● **Exercise requirements**:
Return each line of the entries that mentions the word "panel".

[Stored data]
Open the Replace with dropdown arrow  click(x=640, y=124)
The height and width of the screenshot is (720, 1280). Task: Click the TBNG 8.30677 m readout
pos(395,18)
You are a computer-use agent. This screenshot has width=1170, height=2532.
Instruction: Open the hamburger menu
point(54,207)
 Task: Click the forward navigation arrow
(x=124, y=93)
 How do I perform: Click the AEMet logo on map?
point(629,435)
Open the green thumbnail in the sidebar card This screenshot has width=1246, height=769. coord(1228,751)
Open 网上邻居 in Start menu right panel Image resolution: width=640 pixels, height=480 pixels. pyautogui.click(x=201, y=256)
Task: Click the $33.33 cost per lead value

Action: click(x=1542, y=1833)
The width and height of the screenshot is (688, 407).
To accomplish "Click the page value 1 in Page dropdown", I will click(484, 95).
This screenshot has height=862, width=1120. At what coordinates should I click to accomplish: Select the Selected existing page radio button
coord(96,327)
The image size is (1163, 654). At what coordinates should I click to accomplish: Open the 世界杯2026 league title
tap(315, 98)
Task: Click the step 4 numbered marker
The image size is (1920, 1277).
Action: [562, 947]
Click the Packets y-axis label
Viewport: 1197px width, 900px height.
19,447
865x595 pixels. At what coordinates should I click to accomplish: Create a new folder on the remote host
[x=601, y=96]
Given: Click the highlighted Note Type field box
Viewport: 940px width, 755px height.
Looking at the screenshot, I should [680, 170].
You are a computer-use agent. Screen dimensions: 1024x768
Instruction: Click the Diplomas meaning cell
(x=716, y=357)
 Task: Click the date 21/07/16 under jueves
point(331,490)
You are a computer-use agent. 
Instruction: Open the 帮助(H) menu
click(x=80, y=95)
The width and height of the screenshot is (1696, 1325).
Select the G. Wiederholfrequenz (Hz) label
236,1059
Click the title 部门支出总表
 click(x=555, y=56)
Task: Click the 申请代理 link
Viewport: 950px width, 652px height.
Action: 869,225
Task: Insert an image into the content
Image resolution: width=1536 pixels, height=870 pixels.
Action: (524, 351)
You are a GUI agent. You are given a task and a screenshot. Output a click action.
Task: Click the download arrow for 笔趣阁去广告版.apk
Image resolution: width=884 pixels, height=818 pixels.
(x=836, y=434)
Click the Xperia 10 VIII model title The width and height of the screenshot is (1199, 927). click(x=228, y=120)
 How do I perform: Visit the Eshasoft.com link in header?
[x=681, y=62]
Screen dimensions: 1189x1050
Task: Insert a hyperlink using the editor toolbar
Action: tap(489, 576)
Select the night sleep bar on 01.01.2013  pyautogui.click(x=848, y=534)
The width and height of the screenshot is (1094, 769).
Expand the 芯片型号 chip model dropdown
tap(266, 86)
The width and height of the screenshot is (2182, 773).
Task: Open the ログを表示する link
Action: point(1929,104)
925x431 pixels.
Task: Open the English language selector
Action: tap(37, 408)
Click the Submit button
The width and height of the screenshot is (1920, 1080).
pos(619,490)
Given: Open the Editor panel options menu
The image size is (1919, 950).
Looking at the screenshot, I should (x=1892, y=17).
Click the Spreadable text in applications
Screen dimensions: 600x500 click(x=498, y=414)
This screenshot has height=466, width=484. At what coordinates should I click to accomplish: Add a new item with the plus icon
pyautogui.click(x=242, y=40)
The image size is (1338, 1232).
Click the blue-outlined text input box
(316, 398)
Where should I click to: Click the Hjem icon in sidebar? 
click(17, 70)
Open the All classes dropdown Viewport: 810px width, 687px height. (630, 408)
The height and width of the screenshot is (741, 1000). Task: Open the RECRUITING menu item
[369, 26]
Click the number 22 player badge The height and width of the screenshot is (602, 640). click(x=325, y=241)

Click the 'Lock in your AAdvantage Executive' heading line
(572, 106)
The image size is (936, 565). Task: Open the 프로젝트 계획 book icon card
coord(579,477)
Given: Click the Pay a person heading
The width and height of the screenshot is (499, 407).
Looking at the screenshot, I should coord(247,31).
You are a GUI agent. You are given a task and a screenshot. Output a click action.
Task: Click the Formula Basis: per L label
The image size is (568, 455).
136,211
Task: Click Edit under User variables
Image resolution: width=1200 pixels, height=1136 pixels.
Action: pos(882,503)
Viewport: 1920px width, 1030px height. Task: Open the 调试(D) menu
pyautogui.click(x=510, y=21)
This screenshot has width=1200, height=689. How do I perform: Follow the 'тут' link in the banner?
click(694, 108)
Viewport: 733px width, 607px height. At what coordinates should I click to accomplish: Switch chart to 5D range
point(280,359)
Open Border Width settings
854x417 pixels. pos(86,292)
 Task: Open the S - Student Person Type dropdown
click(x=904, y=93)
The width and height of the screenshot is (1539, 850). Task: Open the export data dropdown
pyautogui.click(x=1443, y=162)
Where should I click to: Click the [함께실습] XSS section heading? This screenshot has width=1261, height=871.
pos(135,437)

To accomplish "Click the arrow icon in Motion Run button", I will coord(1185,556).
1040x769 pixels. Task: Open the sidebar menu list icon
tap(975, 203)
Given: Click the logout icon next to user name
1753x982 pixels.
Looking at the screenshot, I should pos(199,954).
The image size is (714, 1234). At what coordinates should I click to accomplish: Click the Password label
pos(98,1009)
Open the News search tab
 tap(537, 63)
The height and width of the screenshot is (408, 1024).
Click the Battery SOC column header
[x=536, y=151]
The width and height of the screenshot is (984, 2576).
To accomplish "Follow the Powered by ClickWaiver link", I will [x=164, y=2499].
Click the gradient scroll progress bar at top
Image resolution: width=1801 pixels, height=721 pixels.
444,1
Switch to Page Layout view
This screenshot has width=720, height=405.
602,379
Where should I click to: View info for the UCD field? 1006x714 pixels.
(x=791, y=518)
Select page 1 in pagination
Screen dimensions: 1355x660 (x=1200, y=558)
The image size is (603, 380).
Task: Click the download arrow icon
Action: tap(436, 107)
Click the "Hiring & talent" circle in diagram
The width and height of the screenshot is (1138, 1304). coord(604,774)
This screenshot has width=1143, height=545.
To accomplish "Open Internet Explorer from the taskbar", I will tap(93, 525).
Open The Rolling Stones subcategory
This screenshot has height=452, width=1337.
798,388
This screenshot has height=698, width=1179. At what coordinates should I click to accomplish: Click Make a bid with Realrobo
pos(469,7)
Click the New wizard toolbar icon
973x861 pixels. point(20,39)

● **Output for this task**:
Open 网上邻居 in Start menu right panel Image resolution: width=640 pixels, height=480 pixels. pyautogui.click(x=201, y=256)
Given: Open the Editor panel options menu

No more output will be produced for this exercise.